Discovery of ghrelin o-acyltransferase
- Authors
- Mohan, H., and Unniappan, S.
- ID
- ZDB-PUB-130610-3
- Date
- 2013
- Source
- Endocrine Development 25: 16-24 (Chapter)
- Registered Authors
- Unniappan, Suraj
- Keywords
- none
- MeSH Terms
-
- Acylation
- Acyltransferases/genetics
- Acyltransferases/history*
- Acyltransferases/metabolism
- Animals
- Ghrelin/history*
- Ghrelin/metabolism
- History, 21st Century
- Humans
- Protein Processing, Post-Translational
- Tissue Distribution
- PubMed
- 23652388 Full text @ Endocr. Dev.
Ghrelin is a gut hormone with potent orexigenic and growth hormone release stimulatory effects, and is the first known endogenous ligand of the growth hormone secretagogue receptor. A notable feature of ghrelin is that it carries an acyl group, in most cases an octanoyl group, in the third serine. While it has been shown that the acylation is critical for the majority of ghrelin functions, the mechanisms of acylation of ghrelin remained poorly understood. In 2008, it was discovered that ghrelin O-acyltransferase (GOAT) is the enzyme responsible for acylating ghrelin. GOAT is highly conserved from zebrafish to humans. It is most abundant in the stomach and pancreas. GOAT mRNA expression is regulated by energy balance, being upregulated by energy restriction and downregulated by energy abundance. GOAT attenuation using synthetic inhibitors enhances insulin secretion and reduces body weight.
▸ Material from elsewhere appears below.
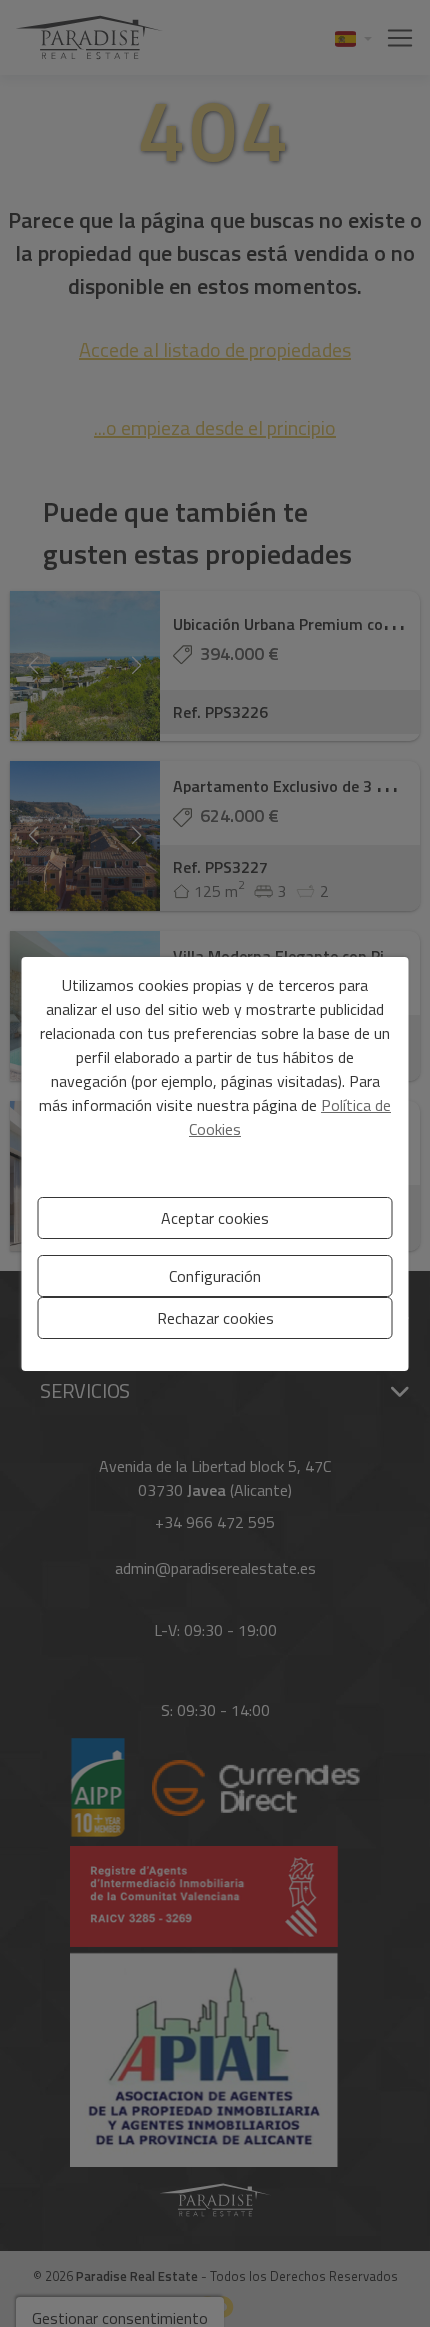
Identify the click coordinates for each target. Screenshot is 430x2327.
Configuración (215, 1276)
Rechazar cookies (215, 1318)
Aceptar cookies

GOAT inhibitors are currently being developed for the treatment of metabolic disorders. In addition to its ghrelin mediated effects, GOAT is also known to directly regulate bile acid secretion. The discovery of GOAT helped to redefine the ghrelin research field and enabled the development of another target molecule for potential therapies aimed to prevent/treat diabetes and obesity.